At the bottom of the Maslow pyramid are the most basic things that people need in order to live a healthy life -- the physiological needs of food, water, shelter, etc. As one moves upward in the pyramid, the life skills become more specialized, and at the top of the pyramid is a thing called "Self-Actualization".
Click --> HERE for an illustration.
I became fascinated with finding out more about this top level of the pyramid.
Maslow breaks it into many sub-categories, but the one that has stayed with me is called "Continued Freshness of Appreciation."
Maslow discovered that healthy, mature adults exhibit a capacity to appreciate even the most ordinary events in their lives with a sense of newness, awe, pleasure and even ecstasy. They seldom became bored with life experiences. Thus, for such a person, any sunset may be as beautiful as their first one, any flower may be a breathtaking loveliness, even after he/she has seen a million flowers. For such people, even the casual workaday, moment to moment business of living can be thrilling, exciting and ecstatic.

For all of my other faults -- things in my life that are not quite what they should be -- I can honestly say that I believe I have at least achieved this one aspect of Self-Actualization, this thing that Maslow called Freshness of Appreciation.
It is an aspect of life that I hold most dear. A cherished thing.
It is the sort of thing where a person that does not make a lot of money, has an incredibly shaky and unstable future, drives a rickety old car, lives with only a cat, and is not good-looking -- that kind of person can step out onto their balcony on a Sunday morning, [see above photo] set their coffee mug on the railing, close their eyes, breathe in, and not even be able to find the words to begin to describe how much they appreciate life.
In fact, searching for the words and not finding them is how you know you are there.
Notice also that it is not momentary. It is not called Fleeting Freshness of Appreciation.
It is to be -- Continued….



Beth said...

Great view you have – I appreciate its beauty – and I do so freshly. ;)

Cipriano said...

Cheers, Beth.

Stefanie said...

Continued freshness of appreciation. I like that and think I manage it nicely for the most part. You have a lovely view! I thought at first the coffee cup was magically floating and thought you were either cultivating a new talent or getting really good with photoshop :)

Isabella K said...

"Maslow discovered that healthy, mature adults exhibit a capacity to appreciate even the most ordinary events in their lives with a sense of newness, awe, pleasure and even ecstasy."

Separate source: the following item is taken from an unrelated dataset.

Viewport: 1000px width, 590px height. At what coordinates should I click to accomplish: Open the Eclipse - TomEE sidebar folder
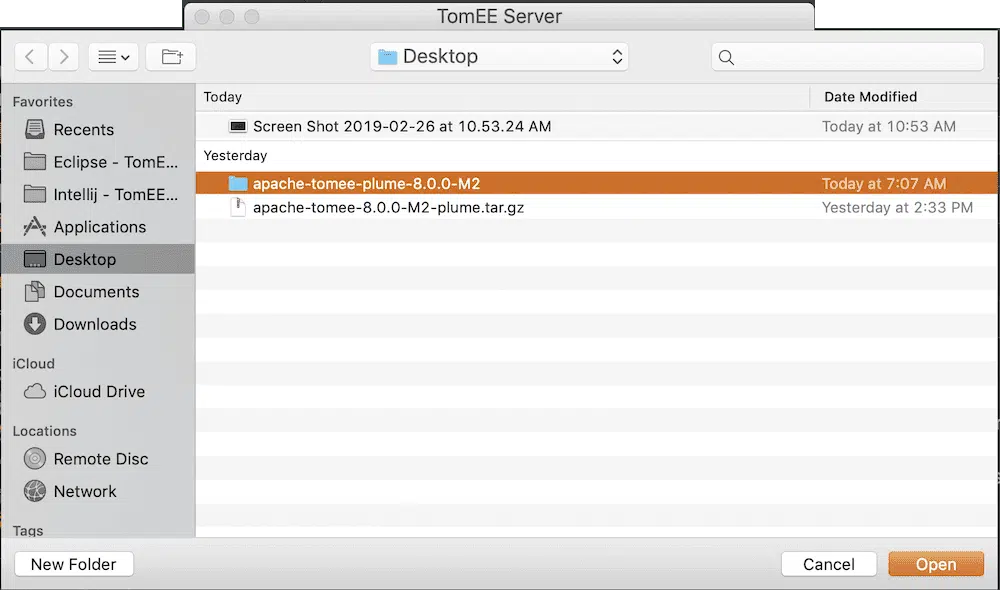point(100,162)
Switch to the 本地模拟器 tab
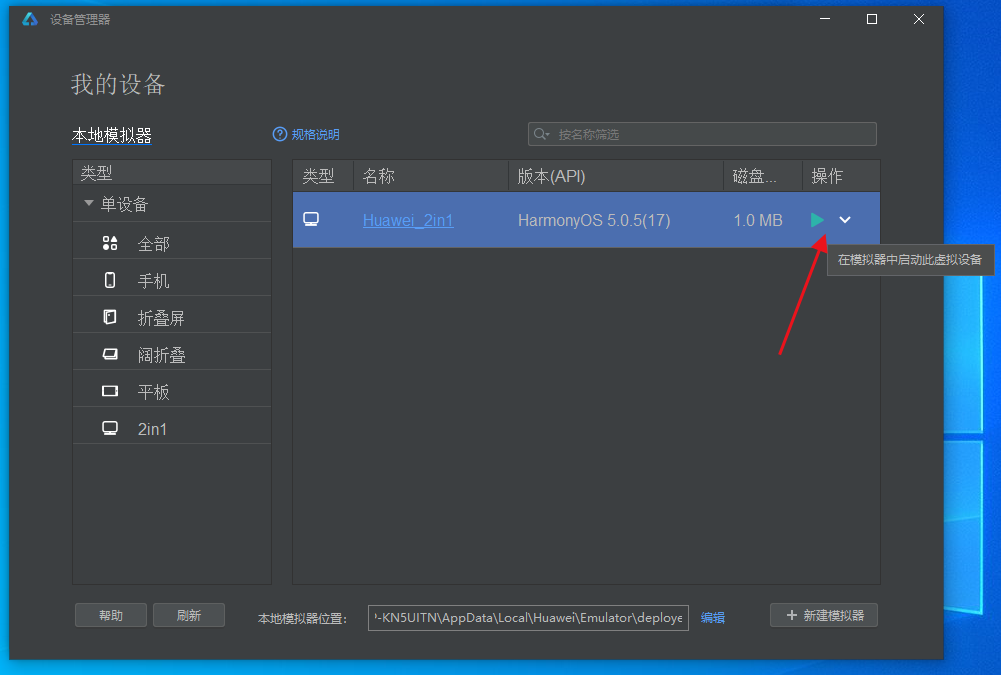 point(111,136)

Really? Because I think I kind of got there in the last 2 years, which is good for me (amazing and ecstatic, actually), but I am surrounded by adults who can't do this. I mean, there's an awful lot of people who have trouble with the fresh appreciation. Is that a defining characteristic for Maslow? — would he say these people are not healthy and mature? Or are they in fact experiencing but on a level that I'm not aware of it (which I can accept, but why then do they look at me like I'm crazy when I broach the subject), or at a level they're not aware of (which kind of seems contrary to the point)? Really interesting subject, I think.

I'm glad you've achieved some self-actualization!